GM cash for dealers aims to revive NYC area sales
Alan Batey: Time to fix “tired” stores in vital markets.
General Motors is spending tens of millions of dollars to buff up its dealership network in metro New York, where its sales badly lag rivals.
In recent months, GM agreed to make one-time payments for store improvements to as many as 60 dealers in New York City and surrounding areas, including northern New Jersey, Long Island and parts of Connecticut, according to three people familiar with the plans.
The payouts range from $250,000 to more than $1 million, the sources said, and are being made to holders of all four GM franchises: Chevrolet, Cadillac, Buick and GMC. The cash comes atop payments to those dealers through GM's Essential Brand Elements store-enhancement program.
In return, the dealers must agree to maintain their locations as exclusive GM stores for at least 15 years. If they don't, they must repay the money plus steep penalties, depending on when the exclusivity agreement is broken, the sources said.
The effort highlights GM's determination to revive sales in large coastal markets where it has bled share for decades to Japanese, German and other rivals. In 2011, GM ran a similar program in some metro California areas, including San Francisco and Los Angeles.

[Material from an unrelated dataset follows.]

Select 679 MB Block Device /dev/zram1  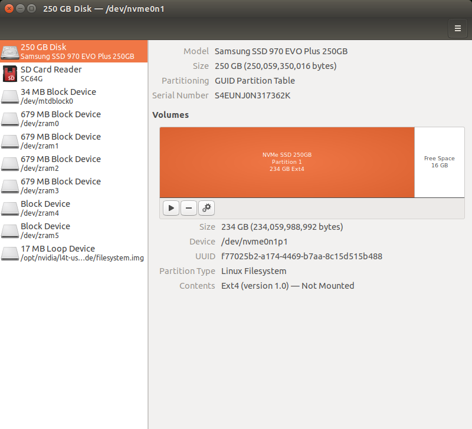point(60,141)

Alan Batey, GM's U.S. sales chief, believes GM finally has vehicles good enough to wrest back some of the lost market share in those coastal areas. Transforming its dealerships in specific locales is a key to that effort, he says.
Last month, Batey told Automotive News that GM has an ongoing effort to revitalize its retail network in areas of California and New York, but he declined to give financial details. A spokeswoman declined to comment on payments to dealers.
"Our network was tired across the nation, but it was most tired in the toughest markets where we had single-digit market share," Batey said. "So putting the focus in there and getting the right dealer owners in place and moving fast were vitally important."
Batey said the effort has gained traction in California, where, he said, GM's sales are growing faster than in most other U.S. markets. But the effort in metro New York is in its infancy, he said.
In 2012, for instance, Chevrolet's market share in metro New York was just 4.1 percent, tied with BMW for eighth and trailing Ford, Hyundai, Jeep, Mercedes and others, according to the New York State Automobile Dealers Association. Those numbers don't include sales in New Jersey or Connecticut. None of the metro region's 25 top-selling nameplates was a GM vehicle.
In contrast, Chevrolet was the No. 1 brand in Buffalo, N.Y., home of GM's Tonawanda engine plant, boasting a 21.7 percent market share.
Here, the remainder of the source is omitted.